From the abstract: "This document defines the mesh link establishment (MLE)
protocol for establishing and configuring secure radio links in IEEE 802.15.4
radio mesh networks." It defines a UDP-based protocol to configure radio links,
facilitate network-wide changes to radio parameters, and detect neighboring
devices.

The protocol is intended for IEEE 802.15.4 mesh networks, and it re-uses
features from this link-layer protocol. I haven't been keeping up with this
IEEE effort, so when I opened the draft I was a complete noob.

I have comments/questions about 3 things in the document:

1) The protocol mostly relies on the security mechanisms of 802.15.4, except
that it adds an anti-replay mechanism. This mechanism requires a a message
recipient to send a challenge to a newly-heard neighbor, and for that neighbor
to return the same challenge. The challenge is defined as a TLV. Although
RFC4086 is referenced for challenge generation, no minimum challenge length is
specified. Does that mean a one-byte random challenge is okay?
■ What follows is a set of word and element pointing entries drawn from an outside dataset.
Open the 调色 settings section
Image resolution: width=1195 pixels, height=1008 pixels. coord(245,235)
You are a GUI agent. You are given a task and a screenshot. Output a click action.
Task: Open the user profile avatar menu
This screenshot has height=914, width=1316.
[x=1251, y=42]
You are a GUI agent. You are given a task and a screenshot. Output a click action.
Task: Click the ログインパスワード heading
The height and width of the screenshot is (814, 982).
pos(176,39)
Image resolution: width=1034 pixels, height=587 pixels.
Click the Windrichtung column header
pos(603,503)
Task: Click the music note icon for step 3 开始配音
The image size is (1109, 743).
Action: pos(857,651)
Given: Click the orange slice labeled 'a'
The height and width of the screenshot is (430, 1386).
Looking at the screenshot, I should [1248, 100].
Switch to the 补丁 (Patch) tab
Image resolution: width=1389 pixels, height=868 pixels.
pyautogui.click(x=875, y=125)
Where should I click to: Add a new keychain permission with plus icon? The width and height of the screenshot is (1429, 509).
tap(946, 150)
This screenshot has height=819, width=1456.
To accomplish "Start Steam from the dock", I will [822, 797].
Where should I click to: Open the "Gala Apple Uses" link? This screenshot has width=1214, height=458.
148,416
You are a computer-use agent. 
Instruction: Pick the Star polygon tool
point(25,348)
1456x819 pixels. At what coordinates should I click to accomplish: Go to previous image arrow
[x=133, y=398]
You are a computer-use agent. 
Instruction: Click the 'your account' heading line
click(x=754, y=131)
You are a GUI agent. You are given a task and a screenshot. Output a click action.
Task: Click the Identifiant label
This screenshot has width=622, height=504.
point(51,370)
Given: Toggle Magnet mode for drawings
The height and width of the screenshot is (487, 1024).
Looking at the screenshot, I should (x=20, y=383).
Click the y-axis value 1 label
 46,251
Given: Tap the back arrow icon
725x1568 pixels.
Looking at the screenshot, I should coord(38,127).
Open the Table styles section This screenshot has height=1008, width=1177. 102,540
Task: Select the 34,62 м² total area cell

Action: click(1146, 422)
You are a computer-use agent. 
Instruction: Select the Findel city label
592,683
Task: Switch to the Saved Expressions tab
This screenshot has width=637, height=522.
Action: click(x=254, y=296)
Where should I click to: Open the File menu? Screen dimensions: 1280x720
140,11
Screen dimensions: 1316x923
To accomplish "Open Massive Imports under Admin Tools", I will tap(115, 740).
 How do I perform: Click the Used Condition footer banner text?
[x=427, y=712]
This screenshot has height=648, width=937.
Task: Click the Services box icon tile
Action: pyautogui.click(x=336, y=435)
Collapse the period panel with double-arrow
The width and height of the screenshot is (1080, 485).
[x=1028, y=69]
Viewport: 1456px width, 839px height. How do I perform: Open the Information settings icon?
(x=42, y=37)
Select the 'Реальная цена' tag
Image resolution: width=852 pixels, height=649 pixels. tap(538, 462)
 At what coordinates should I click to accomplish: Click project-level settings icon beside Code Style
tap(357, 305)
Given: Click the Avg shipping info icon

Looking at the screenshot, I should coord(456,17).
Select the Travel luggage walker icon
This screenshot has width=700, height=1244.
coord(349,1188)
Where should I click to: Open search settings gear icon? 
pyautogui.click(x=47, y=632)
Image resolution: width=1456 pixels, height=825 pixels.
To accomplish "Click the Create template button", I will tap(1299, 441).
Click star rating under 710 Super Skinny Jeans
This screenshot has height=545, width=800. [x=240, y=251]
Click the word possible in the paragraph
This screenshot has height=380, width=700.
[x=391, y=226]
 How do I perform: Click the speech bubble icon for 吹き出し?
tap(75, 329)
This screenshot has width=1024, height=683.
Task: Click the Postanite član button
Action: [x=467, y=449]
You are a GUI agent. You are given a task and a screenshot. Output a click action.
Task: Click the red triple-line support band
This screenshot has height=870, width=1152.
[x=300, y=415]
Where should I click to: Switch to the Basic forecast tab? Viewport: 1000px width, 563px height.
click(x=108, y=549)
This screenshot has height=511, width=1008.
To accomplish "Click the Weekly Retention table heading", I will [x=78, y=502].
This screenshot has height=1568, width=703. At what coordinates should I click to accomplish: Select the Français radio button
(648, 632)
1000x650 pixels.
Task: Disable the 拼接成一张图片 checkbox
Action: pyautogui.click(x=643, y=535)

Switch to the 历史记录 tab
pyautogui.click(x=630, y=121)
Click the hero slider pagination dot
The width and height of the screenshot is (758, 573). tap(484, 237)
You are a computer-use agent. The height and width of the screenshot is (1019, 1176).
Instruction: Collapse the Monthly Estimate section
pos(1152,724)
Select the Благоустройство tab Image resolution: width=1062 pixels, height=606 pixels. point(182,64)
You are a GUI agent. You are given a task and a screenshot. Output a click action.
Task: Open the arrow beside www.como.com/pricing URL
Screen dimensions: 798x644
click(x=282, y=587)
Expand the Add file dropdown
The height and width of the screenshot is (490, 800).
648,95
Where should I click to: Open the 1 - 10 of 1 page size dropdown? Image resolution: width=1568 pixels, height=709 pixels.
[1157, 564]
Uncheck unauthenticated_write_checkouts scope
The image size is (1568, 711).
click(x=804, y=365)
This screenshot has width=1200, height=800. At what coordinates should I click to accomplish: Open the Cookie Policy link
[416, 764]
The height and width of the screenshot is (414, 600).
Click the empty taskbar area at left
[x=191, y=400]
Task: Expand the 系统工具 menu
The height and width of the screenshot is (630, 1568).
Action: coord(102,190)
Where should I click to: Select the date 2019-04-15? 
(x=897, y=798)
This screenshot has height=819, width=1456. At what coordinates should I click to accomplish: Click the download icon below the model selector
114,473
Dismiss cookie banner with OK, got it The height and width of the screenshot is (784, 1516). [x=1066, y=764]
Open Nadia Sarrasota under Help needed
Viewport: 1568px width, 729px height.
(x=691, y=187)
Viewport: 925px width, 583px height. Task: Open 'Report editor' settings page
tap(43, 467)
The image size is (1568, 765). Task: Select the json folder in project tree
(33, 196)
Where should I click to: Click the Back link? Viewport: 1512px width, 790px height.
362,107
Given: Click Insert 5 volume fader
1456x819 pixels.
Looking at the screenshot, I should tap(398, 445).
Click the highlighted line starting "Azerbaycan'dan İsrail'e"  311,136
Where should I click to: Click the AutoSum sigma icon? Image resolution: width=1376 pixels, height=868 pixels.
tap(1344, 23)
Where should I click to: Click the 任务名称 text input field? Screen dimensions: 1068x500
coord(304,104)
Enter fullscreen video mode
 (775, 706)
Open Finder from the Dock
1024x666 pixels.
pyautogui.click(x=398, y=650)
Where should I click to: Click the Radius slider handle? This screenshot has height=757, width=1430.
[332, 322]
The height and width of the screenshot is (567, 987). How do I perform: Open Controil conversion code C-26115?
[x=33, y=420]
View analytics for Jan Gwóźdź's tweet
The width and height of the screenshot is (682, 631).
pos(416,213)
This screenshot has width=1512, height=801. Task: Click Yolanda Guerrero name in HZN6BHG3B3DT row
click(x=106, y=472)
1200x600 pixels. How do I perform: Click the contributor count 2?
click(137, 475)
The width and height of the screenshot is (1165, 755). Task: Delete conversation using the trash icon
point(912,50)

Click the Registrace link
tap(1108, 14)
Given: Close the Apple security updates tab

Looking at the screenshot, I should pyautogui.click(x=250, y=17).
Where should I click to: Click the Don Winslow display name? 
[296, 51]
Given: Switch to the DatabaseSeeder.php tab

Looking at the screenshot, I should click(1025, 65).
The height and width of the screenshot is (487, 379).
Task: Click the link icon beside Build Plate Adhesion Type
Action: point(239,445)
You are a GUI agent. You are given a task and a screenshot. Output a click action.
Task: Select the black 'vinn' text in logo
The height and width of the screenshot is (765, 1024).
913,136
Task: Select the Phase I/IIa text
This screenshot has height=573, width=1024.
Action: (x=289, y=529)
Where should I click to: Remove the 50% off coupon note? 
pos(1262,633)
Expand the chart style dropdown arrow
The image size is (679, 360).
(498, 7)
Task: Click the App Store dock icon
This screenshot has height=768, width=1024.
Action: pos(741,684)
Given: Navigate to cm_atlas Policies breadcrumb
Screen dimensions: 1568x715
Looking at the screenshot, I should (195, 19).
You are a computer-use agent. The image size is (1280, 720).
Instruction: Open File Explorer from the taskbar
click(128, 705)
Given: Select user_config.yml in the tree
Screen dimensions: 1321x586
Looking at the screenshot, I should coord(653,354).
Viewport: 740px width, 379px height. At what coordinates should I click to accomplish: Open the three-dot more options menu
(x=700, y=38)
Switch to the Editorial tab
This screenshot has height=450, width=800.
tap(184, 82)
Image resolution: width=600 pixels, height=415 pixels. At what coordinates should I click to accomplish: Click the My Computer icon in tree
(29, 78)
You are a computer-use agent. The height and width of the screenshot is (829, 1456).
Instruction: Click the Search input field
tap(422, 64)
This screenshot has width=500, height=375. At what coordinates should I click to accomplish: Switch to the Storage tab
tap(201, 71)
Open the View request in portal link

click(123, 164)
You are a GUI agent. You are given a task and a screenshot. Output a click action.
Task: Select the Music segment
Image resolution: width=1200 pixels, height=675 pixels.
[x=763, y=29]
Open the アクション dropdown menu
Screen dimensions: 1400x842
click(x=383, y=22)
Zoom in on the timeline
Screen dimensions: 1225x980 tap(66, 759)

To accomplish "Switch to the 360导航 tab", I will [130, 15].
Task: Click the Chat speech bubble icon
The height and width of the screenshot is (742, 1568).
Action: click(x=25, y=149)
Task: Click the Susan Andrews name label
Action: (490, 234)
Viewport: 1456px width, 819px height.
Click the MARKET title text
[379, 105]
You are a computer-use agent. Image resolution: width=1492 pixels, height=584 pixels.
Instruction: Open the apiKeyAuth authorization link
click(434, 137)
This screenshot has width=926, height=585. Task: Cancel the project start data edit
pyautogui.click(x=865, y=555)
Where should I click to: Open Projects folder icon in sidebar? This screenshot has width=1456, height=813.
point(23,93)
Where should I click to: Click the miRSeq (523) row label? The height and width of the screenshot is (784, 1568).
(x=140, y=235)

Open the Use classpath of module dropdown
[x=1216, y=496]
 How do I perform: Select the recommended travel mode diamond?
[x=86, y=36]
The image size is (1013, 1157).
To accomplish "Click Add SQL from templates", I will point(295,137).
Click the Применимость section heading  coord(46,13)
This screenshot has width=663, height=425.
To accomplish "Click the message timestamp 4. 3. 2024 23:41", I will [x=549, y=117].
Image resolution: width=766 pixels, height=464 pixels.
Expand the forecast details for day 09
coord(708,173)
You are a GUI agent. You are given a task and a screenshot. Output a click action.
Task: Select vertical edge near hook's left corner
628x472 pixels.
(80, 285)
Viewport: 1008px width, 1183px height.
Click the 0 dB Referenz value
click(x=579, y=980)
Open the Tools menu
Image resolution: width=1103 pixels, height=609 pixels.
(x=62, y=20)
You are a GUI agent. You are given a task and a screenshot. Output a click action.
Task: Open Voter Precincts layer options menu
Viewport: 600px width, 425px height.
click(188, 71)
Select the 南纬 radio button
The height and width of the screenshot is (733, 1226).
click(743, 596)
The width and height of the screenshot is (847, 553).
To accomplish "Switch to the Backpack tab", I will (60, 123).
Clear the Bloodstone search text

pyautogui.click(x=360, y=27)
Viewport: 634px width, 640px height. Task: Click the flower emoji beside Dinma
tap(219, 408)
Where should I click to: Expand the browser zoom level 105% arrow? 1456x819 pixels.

Since the text
also says "A new value MUST be chosen for each Challenge TLV transmitted", you
probably want to specify a reasonable minimum length.

2) Section 5 says "MLE security MUST NOT use any key that is being used by the
link (or any other) layer." I think the point you're trying to make is that
because of CCM, key re-use is potentially toxic. It might be good to explicitly
state this.

3) Prior to the text just referenced, it says, "If MLE security is in use each
device MUST maintain an outgoing MLE frame counter for use in securing outgoing
packets in compliance with [CCM].  This MAY be the same frame counter used for
securing 802.15.4 frames; in this case the same counter value MUST NOT be used
for securing both an 802.15.4 message and an MLE message."

Maybe I'm just missing it, but I don't understand the need for MUST NOT here.
Since they must have different keys, what harm results from using the same
counter value in distinct protocols?